Mit der Änderung von zwei Bundesverordnungen sollen der Tierschutz in der Hundehaltung und -zucht verbessert und Anforderungen für nationale Tiertransporte verschärft werden.

Die Novellierung der Tierschutz-Hundeverordnung soll u.a. unzureichenden Zucht- und Haltungsbedingungen vorbeugen – so wird z.B. die Anbindehaltung von Hunden grundsätzlich verboten. Des Weiteren werden für die Haltung von Herdenschutzhunden, die zunehmend zum Schutz von Nutztieren vor Wolfsangriffen eingesetzt werden, spezielle Regelungen eingeführt, um ihrer besonderen Arbeitsweise Rechnung zu tragen.
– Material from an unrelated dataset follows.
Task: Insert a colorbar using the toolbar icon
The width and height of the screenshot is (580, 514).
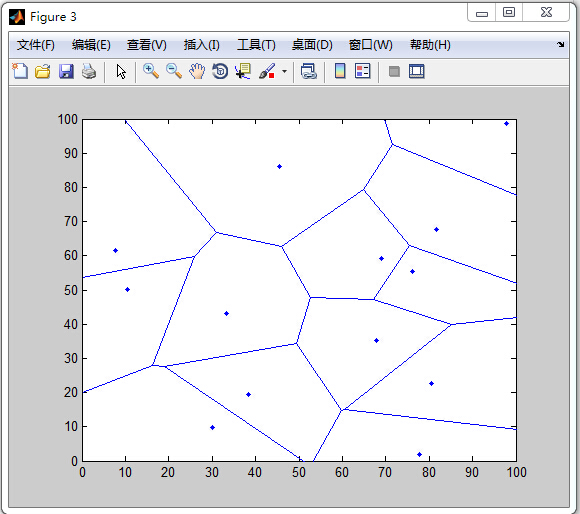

Mit der Änderung der Tierschutztransportverordnung verschärft das Bundesministerium die Anforderungen beim innerstaatlichen Tiertransport: Bei einer Außentemperatur von mehr als 30 Grad Celsius muss etwa der Transport zum Schlachthof innerhalb von viereinhalb Stunden beendet sein.

Die neue Tierschutz-Hundeverordnung und die neue Tierschutztransportverordnung treten zum Jahreswechsel hin in Kraft.